(Dataset records)

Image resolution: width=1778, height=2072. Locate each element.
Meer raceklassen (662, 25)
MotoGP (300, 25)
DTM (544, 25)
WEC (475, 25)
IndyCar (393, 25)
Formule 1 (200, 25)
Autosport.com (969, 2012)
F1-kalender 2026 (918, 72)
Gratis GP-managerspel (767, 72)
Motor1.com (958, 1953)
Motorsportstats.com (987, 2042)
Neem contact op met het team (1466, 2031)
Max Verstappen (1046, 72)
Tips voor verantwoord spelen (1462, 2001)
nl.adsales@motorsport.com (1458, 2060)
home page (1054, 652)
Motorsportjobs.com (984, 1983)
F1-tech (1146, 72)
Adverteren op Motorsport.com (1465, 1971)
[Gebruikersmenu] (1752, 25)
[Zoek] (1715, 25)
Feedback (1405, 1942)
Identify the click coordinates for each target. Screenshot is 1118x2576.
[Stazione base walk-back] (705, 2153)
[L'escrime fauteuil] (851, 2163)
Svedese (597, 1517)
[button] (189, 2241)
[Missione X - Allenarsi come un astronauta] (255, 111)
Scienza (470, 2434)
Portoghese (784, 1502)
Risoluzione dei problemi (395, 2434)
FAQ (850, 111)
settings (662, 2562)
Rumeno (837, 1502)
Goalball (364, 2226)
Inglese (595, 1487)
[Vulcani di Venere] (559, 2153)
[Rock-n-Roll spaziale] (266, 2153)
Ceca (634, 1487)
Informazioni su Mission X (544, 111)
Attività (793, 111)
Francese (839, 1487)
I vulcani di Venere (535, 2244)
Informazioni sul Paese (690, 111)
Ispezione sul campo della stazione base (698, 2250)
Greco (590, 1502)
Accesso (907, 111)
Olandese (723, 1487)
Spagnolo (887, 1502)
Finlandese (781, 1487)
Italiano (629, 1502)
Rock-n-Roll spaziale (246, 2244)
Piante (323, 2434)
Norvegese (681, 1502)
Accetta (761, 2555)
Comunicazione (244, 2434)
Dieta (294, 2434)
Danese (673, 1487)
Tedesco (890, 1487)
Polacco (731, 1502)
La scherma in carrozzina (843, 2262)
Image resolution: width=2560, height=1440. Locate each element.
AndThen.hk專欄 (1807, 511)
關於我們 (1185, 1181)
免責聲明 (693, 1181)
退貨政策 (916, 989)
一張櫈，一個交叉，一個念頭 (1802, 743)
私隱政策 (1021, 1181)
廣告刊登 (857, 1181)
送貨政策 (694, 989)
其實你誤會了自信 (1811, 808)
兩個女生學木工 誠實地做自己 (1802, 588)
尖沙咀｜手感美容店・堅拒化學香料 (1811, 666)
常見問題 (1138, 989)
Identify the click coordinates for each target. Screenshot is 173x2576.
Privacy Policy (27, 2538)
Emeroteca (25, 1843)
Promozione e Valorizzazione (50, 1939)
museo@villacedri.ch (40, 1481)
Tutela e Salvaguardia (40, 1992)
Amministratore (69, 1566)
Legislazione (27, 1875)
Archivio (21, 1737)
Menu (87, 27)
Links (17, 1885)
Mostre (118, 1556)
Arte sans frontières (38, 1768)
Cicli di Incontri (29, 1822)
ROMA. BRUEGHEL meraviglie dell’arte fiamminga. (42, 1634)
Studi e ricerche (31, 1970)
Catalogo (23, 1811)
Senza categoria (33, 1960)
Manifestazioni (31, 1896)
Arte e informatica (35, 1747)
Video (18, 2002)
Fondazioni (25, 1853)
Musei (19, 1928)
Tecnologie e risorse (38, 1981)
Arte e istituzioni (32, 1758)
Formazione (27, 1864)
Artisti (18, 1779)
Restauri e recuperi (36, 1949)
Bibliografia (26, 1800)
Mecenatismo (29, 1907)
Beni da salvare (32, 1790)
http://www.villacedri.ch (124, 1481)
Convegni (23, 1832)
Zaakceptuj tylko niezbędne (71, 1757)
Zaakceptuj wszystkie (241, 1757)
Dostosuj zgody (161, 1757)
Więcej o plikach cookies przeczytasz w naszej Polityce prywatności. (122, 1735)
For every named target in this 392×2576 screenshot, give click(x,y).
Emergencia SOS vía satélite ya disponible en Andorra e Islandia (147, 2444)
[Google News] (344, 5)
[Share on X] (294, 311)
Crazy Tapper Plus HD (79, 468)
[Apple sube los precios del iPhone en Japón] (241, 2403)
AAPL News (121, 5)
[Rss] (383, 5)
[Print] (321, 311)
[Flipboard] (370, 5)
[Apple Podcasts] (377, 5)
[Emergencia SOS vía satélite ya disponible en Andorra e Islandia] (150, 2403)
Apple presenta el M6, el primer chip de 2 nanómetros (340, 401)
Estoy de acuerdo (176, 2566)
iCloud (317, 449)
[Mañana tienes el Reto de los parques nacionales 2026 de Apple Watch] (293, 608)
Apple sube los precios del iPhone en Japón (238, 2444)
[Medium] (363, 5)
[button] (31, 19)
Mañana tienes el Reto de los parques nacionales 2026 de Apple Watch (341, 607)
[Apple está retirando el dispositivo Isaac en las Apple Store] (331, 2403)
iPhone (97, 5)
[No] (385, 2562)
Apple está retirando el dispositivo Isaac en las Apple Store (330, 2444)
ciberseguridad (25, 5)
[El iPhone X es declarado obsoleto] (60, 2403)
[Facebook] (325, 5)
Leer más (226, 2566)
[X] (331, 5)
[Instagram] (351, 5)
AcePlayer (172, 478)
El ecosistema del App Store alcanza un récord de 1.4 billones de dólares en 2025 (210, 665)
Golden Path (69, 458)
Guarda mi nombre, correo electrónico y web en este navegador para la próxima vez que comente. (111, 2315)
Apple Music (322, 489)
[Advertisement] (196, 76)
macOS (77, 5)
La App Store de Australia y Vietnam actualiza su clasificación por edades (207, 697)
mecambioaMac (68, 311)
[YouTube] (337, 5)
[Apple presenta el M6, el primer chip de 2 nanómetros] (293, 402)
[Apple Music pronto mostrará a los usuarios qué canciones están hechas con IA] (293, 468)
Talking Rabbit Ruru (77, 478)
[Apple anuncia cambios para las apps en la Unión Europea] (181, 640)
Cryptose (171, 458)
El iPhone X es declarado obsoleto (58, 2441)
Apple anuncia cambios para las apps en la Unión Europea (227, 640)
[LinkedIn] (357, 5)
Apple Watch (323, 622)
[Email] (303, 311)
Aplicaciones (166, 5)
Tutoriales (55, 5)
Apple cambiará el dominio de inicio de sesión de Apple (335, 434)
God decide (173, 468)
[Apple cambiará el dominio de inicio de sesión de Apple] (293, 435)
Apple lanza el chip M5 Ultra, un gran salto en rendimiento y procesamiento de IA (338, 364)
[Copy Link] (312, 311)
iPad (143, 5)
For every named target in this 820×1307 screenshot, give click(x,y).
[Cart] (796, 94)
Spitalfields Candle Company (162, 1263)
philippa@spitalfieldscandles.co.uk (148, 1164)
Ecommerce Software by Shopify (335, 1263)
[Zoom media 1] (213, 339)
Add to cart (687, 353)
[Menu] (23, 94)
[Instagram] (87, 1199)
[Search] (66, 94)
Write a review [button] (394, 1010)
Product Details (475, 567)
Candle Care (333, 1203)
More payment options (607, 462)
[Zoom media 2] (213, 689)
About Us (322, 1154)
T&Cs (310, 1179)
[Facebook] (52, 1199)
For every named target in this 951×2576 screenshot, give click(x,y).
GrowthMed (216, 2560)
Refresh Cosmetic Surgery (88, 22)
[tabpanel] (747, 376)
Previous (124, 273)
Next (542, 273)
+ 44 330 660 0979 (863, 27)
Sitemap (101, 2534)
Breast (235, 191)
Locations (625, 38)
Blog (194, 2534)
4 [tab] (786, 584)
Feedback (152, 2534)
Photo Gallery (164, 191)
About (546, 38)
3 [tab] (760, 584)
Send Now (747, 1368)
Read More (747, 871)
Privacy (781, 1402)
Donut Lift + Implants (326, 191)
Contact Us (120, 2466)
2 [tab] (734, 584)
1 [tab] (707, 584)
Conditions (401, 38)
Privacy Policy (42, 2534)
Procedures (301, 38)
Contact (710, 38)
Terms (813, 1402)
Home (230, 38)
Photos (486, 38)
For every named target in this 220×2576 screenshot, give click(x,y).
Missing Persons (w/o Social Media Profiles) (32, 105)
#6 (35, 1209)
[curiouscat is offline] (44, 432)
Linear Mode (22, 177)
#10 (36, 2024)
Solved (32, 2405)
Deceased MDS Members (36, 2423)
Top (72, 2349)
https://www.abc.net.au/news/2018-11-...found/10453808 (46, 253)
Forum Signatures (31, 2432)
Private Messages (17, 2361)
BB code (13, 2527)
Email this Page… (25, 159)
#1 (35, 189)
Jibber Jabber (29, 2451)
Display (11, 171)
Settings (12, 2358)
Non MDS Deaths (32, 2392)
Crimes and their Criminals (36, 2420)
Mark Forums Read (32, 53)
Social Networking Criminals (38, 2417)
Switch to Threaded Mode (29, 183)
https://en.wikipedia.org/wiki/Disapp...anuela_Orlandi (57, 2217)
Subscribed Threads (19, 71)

(End Dataset records)

Your task: The reply should hold only the lines of the listing above starting at the line containing "Goalball (364, 2226)" and ending at the line containing "Norvegese (681, 1502)", exactly as written.

Your solution:
Goalball (364, 2226)
Inglese (595, 1487)
[Vulcani di Venere] (559, 2153)
[Rock-n-Roll spaziale] (266, 2153)
Ceca (634, 1487)
Informazioni su Mission X (544, 111)
Attività (793, 111)
Francese (839, 1487)
I vulcani di Venere (535, 2244)
Informazioni sul Paese (690, 111)
Ispezione sul campo della stazione base (698, 2250)
Greco (590, 1502)
Accesso (907, 111)
Olandese (723, 1487)
Spagnolo (887, 1502)
Finlandese (781, 1487)
Italiano (629, 1502)
Rock-n-Roll spaziale (246, 2244)
Piante (323, 2434)
Norvegese (681, 1502)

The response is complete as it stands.